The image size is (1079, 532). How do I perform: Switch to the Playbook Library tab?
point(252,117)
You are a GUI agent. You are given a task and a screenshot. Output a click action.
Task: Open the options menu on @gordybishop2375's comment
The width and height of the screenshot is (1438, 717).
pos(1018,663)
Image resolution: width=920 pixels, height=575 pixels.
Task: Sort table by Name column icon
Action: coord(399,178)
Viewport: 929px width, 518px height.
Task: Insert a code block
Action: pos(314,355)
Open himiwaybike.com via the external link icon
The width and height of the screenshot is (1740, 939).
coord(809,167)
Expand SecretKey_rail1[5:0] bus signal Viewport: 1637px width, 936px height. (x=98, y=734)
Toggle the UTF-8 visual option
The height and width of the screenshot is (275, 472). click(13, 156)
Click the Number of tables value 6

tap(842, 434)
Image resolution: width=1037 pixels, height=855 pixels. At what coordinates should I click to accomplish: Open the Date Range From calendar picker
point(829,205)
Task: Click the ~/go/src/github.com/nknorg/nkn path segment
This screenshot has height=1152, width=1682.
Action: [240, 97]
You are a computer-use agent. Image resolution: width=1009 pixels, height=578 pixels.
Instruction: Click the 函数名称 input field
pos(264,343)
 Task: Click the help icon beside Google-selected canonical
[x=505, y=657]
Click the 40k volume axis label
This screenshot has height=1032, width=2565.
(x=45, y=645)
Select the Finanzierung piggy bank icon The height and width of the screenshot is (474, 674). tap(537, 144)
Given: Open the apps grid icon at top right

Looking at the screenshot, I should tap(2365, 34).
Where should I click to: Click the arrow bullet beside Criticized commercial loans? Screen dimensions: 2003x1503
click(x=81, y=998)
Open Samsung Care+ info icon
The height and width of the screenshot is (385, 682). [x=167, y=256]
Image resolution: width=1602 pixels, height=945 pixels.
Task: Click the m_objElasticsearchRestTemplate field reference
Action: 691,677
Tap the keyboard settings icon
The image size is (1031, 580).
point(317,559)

_Work to be completed_.
Out of the records above, pick each line that contains the string "agent".

_Task answer_.
You are a GUI agent. You are given a task and a screenshot. Output a click action.
You are a computer-use agent. Image resolution: width=1009 pixels, height=578 pixels.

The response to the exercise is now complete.